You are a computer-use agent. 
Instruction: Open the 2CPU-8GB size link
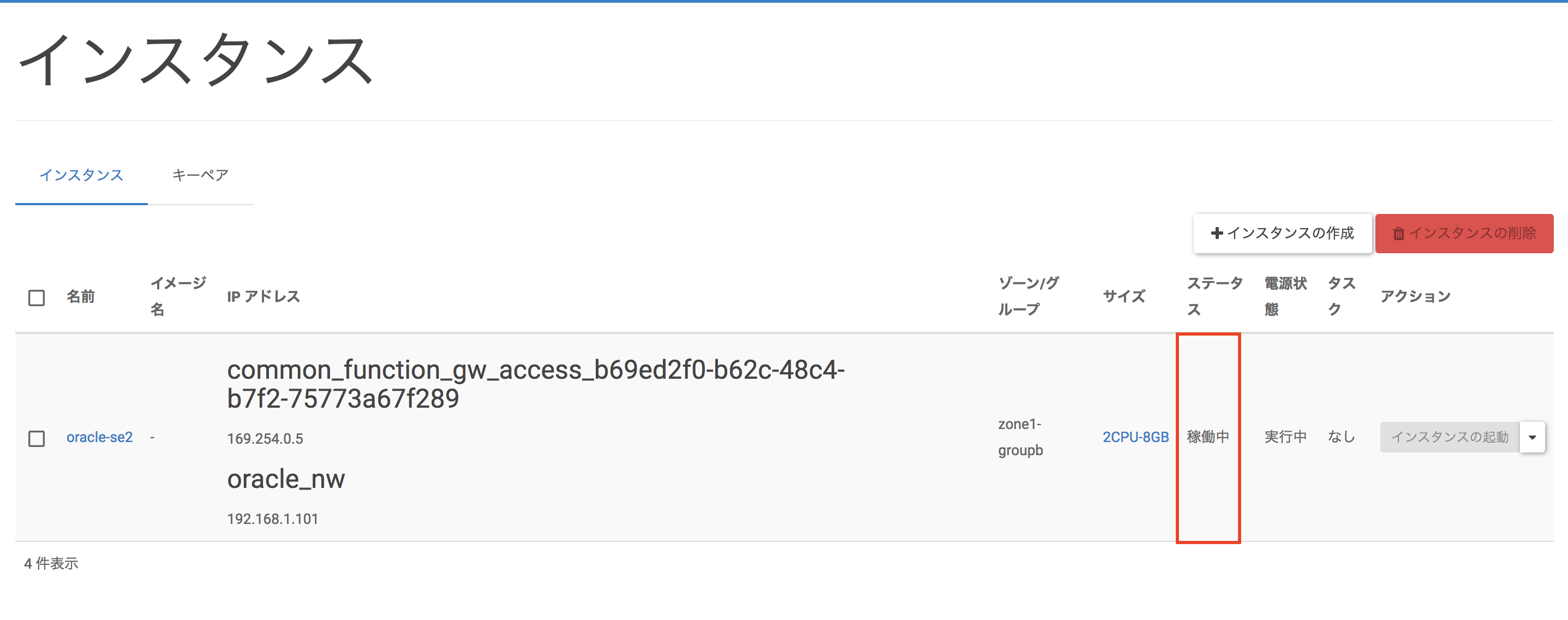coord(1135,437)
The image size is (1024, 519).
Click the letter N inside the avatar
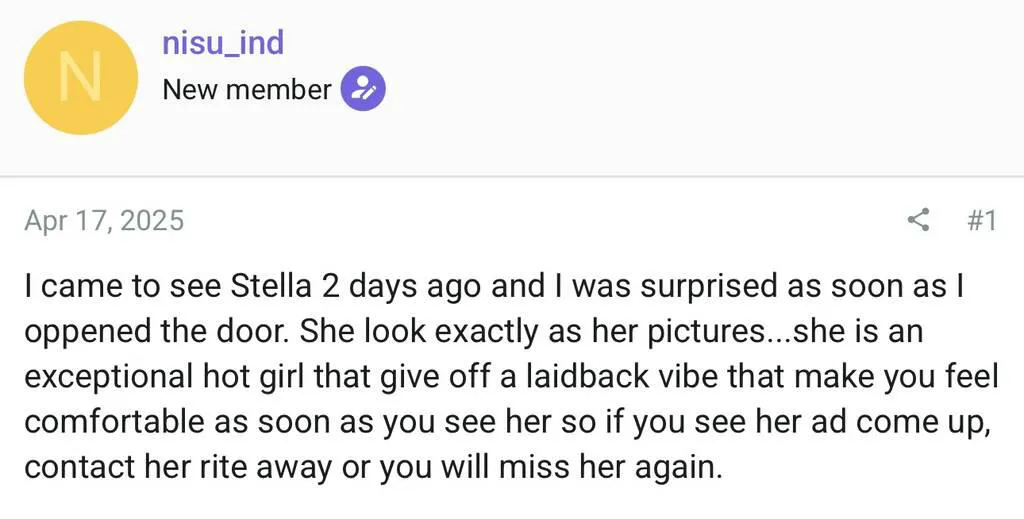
■ ■ ■
**Directions for this task:** Only the lines from the one with "Instruction: Open the 2CPU-8GB size link" to the end of the listing, both ends included, should be retyped exactly; no pictures belong in the copy.

**Exercise output:**
Instruction: Open the 2CPU-8GB size link
coord(1135,437)
The image size is (1024, 519).
Click the letter N inside the avatar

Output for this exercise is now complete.